**Your objective:** Search the data for the word "will" and copy every line that contains it.

**Given data:**
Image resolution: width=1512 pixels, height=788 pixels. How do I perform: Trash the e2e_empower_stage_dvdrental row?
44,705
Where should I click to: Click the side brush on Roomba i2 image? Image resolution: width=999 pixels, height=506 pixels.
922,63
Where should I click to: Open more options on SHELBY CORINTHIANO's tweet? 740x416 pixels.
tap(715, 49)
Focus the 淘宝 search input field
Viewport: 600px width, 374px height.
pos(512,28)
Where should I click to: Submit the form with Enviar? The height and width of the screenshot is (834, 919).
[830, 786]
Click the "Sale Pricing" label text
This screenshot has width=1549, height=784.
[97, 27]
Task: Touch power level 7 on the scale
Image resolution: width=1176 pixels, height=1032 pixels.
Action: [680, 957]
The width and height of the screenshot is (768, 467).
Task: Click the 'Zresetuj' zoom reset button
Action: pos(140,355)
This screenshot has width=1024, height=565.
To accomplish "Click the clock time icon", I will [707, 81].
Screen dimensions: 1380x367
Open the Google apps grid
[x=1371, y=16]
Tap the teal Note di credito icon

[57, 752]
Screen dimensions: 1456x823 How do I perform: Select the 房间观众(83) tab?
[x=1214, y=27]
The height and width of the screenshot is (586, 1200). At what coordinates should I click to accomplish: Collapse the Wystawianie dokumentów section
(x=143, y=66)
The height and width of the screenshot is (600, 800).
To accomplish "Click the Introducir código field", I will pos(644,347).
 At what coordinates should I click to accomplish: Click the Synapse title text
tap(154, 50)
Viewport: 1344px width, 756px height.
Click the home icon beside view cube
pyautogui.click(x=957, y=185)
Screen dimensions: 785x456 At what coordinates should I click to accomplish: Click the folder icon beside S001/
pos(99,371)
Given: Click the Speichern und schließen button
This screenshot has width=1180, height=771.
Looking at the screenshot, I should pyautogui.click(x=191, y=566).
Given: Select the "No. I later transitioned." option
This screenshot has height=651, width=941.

**Response to this exercise:**
To accomplish "Click the clock time icon", I will [707, 81].
To accomplish "Click the Introducir código field", I will pos(644,347).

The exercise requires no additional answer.